# Nummer blocken bei iPhone



## Eusebius (7 April 2017)

Ich bekomme regelmäßig nervige SMS, immer von derselben Nummer.
Bei Android kann man die ja einfach blocken.
Weiss jemand wie das bei iOS geht ?


----------



## Grundler (4 Juni 2017)

Dafür gibt es eine extra App


----------



## BenTigger (4 Juni 2017)

Ach.. und wie heißt die denn? 
Toller Klugschnackkommentar von dir.


----------



## Paddler (1 Juli 2017)

Mit dem neuen iOS braucht man dafür keine extra App mehr


----------



## Kopfschüttler (26 Juli 2018)

https://praxistipps.chip.de/sms-empfang-auf-dem-iphone-sperren_3371

www.duckduckgo.de
Suchzeit: <1min
Artikel ist von 03/2016

Unter iOS 11 zu finden unter
Einstellungen > Telefon > Anrufe blockieren u. identifizieren


----------



## JuraStuz (10 Oktober 2018)

kann man einstellen, muss aber auch der Netzbetreiber unterstützen und kann extra kosten


----------



## Heiko (12 Oktober 2018)

JuraStuz schrieb:


> kann man einstellen, muss aber auch der Netzbetreiber unterstützen und kann extra kosten


Quatsch.
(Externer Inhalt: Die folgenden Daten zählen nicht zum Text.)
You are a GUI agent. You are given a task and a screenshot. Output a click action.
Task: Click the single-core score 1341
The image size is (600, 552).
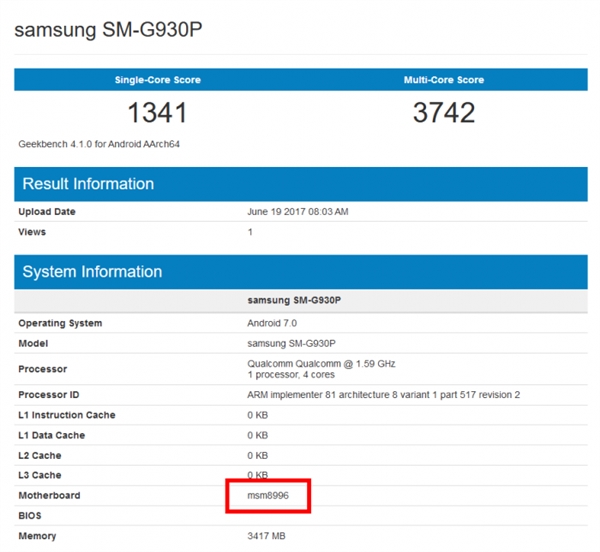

Das geht am Endgerät.
Die Frage ist, was das wirklich bringt...


----------



## Quadflieg (25 November 2018)

Warum sollte das denn etwas kosten ??


----------



## Heiko (25 November 2018)

Quadflieg schrieb:


> Warum sollte das denn etwas kosten ??


Die Frage ist, auf welcher Ebene man blockieren will.


----------